• PROMPT:
The copy should run from the line containing "Image resolution: width=271" through the last line of the entries below, exactly as written, with pictures omitted.

EXERCISE DATA below:

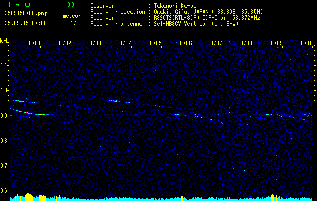Screen dimensions: 317x201
Task: Click the HROFFT title text
Action: pyautogui.click(x=31, y=5)
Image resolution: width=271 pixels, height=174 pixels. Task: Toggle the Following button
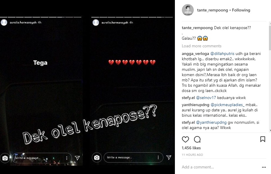click(x=241, y=10)
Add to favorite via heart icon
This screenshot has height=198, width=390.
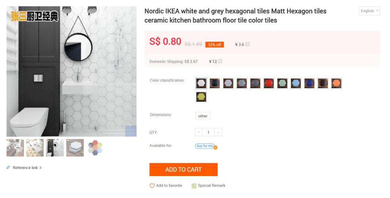152,186
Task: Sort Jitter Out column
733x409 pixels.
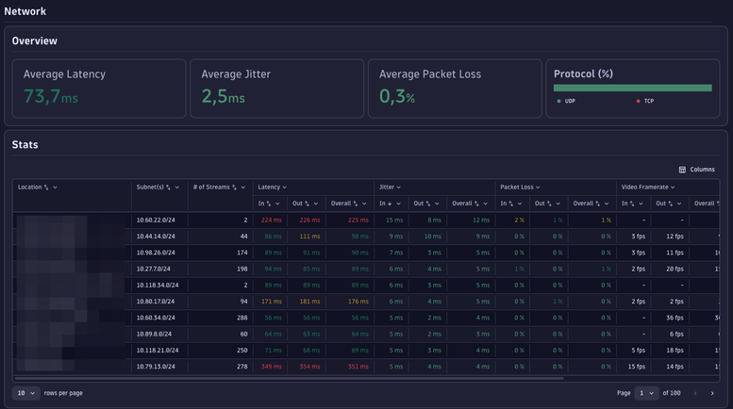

End of EXERCISE DATA.

• ANSWER SECTION:
Image resolution: width=271 pixels, height=174 pixels. Task: Toggle the Following button
click(x=241, y=10)
Add to favorite via heart icon
This screenshot has height=198, width=390.
152,186
Task: Sort Jitter Out column
733x409 pixels.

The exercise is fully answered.